Flash-optimized Data-Layouts, No Slotted-Pages, No Log-Structured Merge Tree
Regatta’s first row store data layout type is specifically optimized for flash media. It allows us to optimally support both traditional small-rows-with-more-or-less-fixed-size, and variable-sized-large-rows-with-a-large-dynamic-range-of-sizes (within the same table). Since traditional slotted pages were not an ideal fit for that purpose, and since some properties of log-structured merge-trees may not always align well with flash media or certain types of workloads, we developed our own log-structured data layout that operates very differently from LSM tree. Regatta’s data-layout is optimal for a large variety of workload types.
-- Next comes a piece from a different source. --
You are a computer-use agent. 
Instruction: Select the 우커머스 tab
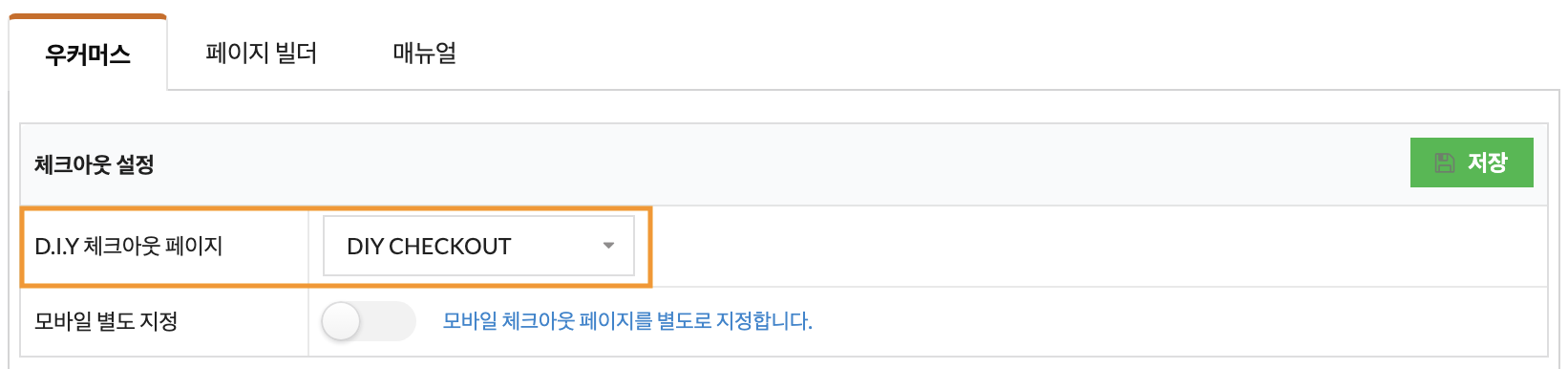pyautogui.click(x=88, y=54)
Additionally, Regatta’s B+Trees (that are used, for example, for indexes) massively leverage the high read-concurrency of flash media, allowing meaningfully faster and more efficient B+Tree accesses than algorithms that would assume more “generic” underlying storage (i.e., magnetic HDD).
Extensive Read and Write-Back Caching
Regatta uses in-RAM read and write-back caching. Sophisticated write-back caching techniques (both volatile and non-volatile) optimize transaction execution as well as support advanced processing, resulting in meaningful amortized disk I/O reduction for both log-based and B+Tree persistent structures – without hurting strict durability guarantees. Needless to say, Regatta ensures that the data is hardened to disk before a transaction commitment is acknowledged to the client. For read caching, we took an approach that we call “logical caching”. Many databases cache disk pages in RAM, which may be wasteful. For example, if a hot 100-byte row resides in an 8KB disk page that otherwise contains cold data, caching the entire page in RAM can lead to a “waste” of ~7.9KB of RAM, dramatically reducing the effectiveness of the read-cache. In Regatta, the hot row will be stored in RAM without needing to store the entire surrounding page content in RAM. Maintaining CPU-efficiency and RAM-allocation-efficiency with a logical cache has many fascinating challenges that I’ll cover in a separate blog.
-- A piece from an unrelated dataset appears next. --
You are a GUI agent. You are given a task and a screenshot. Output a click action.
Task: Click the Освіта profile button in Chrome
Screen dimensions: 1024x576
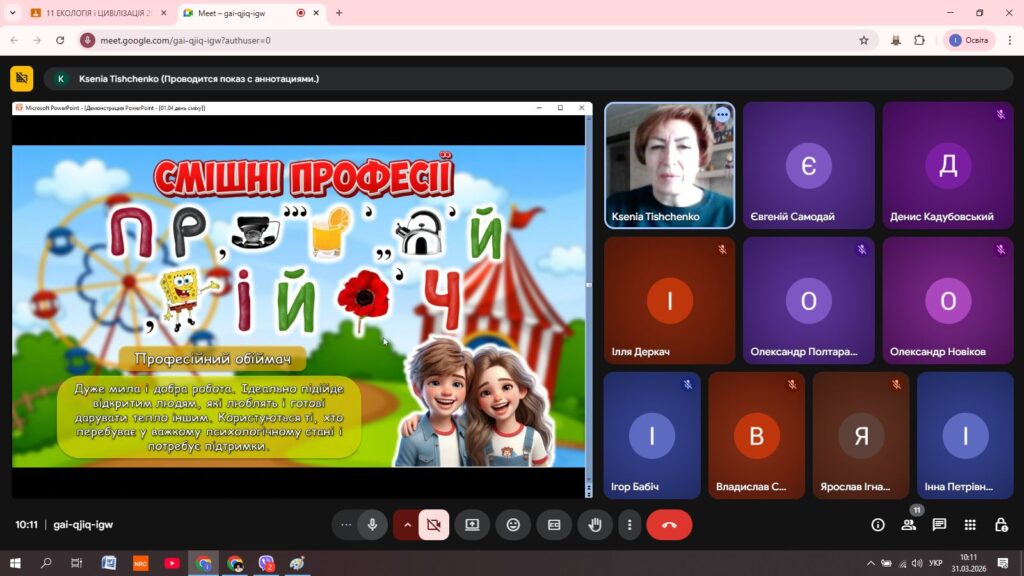click(968, 40)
Data Distribution and Elasticity
Data is distributed by an automatic algorithm that complies with user-defined constraints. With that approach, the user can decide how much control they assume and what degrees of freedom they leave to Regatta. In one extreme, Regatta can balance the data completely autonomously and transparently, and in the other extreme, the user can take full control and decide by themselves how to distribute the data. And, of course, any in-between combination can apply… Regatta’s architecture supports the ability to non-disruptively, under-the-hood, migrate data among nodes for the sake of balancing, etc., while transactions, short or lengthy, are executing.
Distributed Primary and Secondary Indexes
Regatta fully supports primary as well as secondary indexes, where the indexes can be massively distributed, if needed. By design, the distribution of an index across nodes does not have to be aligned with the distribution of the corresponding rows’ data across nodes, allowing the best performant usage of the indexes.